Segment Open

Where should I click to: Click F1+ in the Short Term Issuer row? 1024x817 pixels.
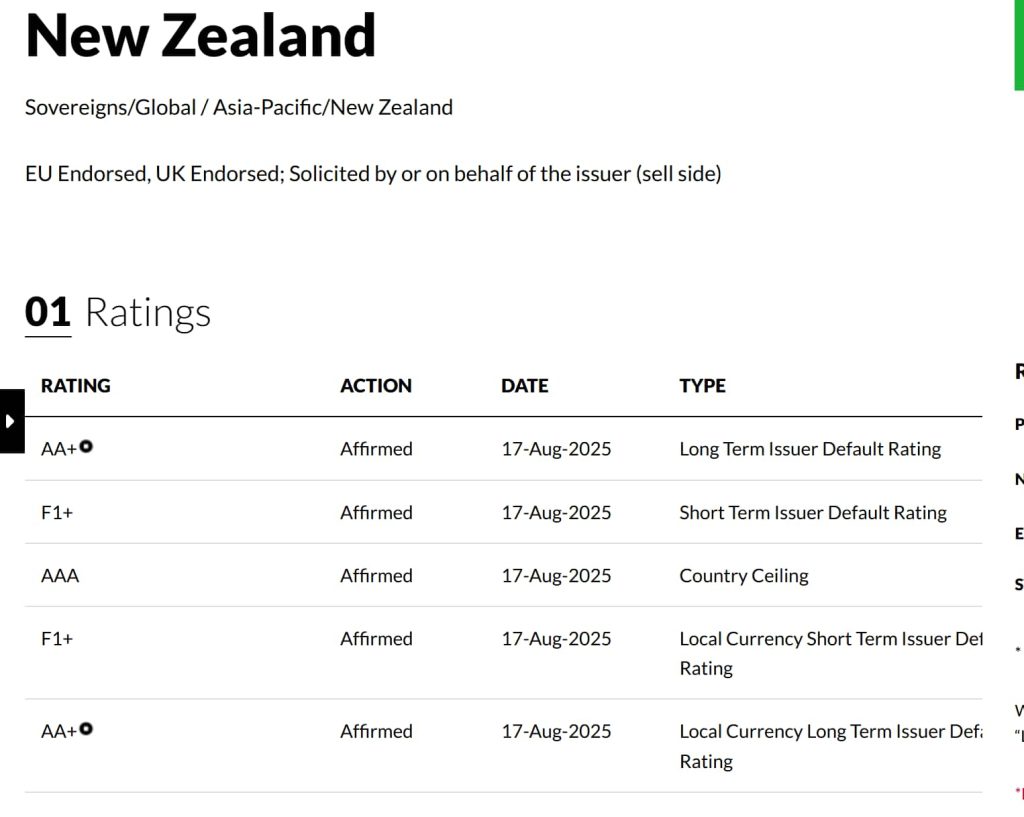pyautogui.click(x=57, y=513)
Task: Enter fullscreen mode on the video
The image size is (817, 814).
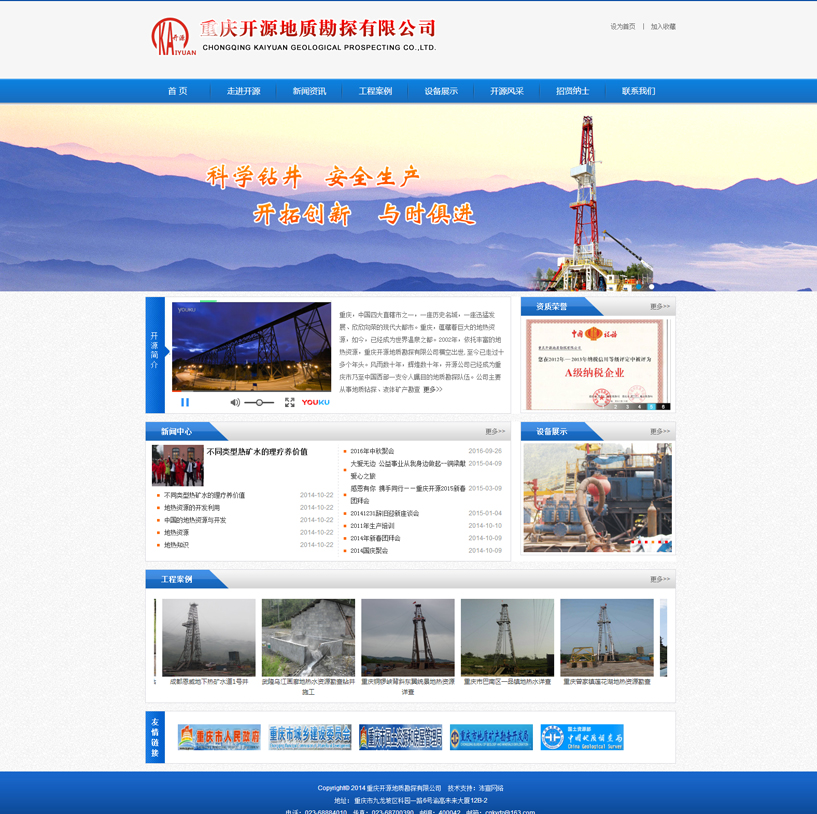Action: coord(289,402)
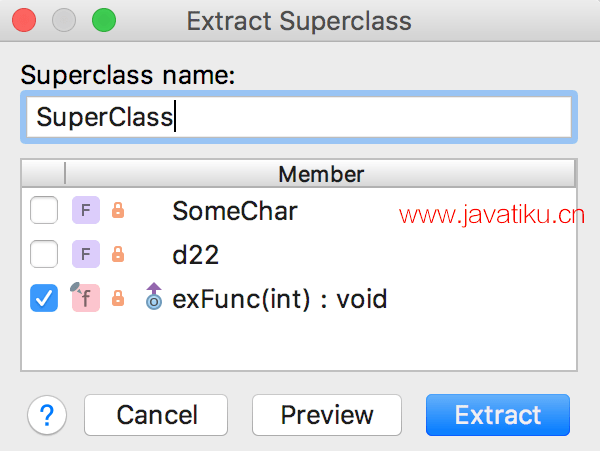The height and width of the screenshot is (451, 600).
Task: Click the lock icon next to d22
Action: point(118,254)
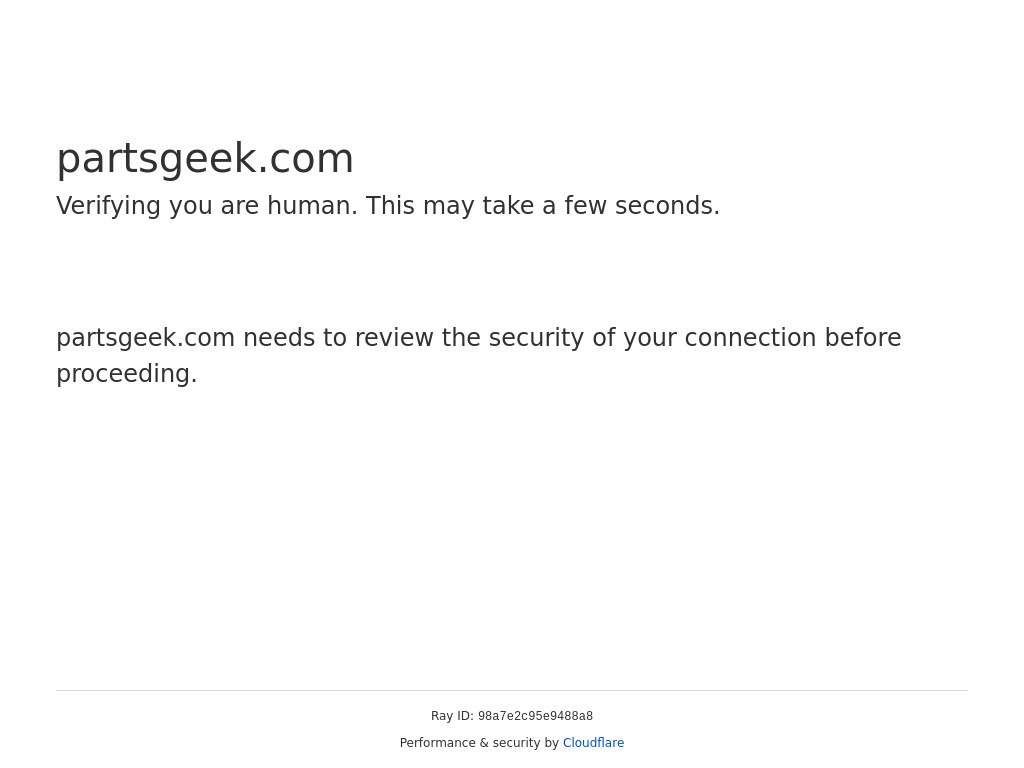Click the word 'before' in the paragraph
Image resolution: width=1024 pixels, height=768 pixels.
(862, 338)
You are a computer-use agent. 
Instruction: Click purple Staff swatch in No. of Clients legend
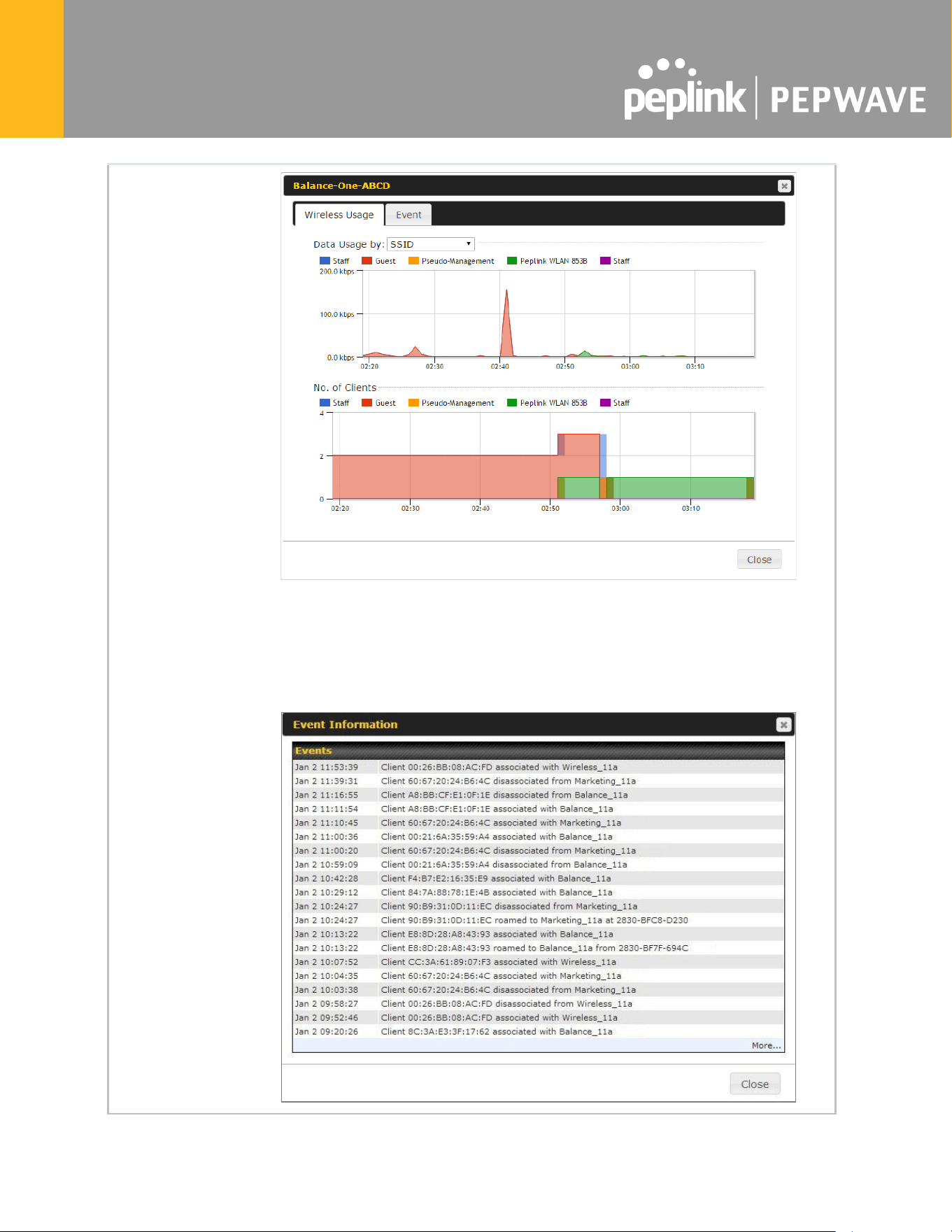tap(605, 403)
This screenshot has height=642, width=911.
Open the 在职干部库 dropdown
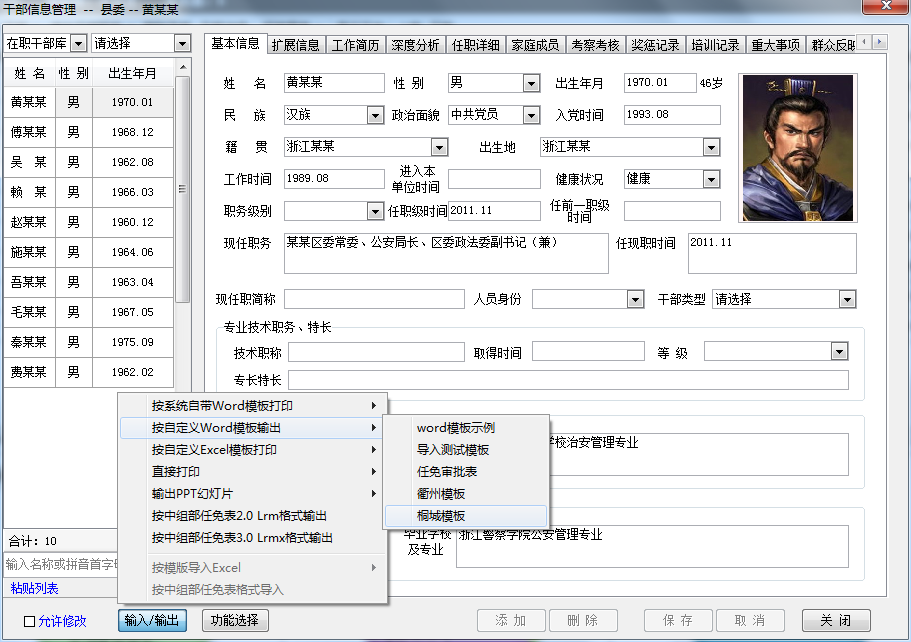(78, 43)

Segment Closed

Exercise:
Could you retype all the entries above exactly, without the pictures?

Response to the task:
Where should I click to: Click F1+ in the Short Term Issuer row? 1024x817 pixels.
pyautogui.click(x=57, y=513)
Task: Enter fullscreen mode on the video
The image size is (817, 814).
Action: coord(289,402)
The height and width of the screenshot is (451, 600).
Task: Click the lock icon next to d22
Action: point(118,254)
Click the word 'before' in the paragraph
Image resolution: width=1024 pixels, height=768 pixels.
(862, 338)
You are a computer-use agent. 
Instruction: Click purple Staff swatch in No. of Clients legend
tap(605, 403)
This screenshot has height=642, width=911.
Open the 在职干部库 dropdown
(78, 43)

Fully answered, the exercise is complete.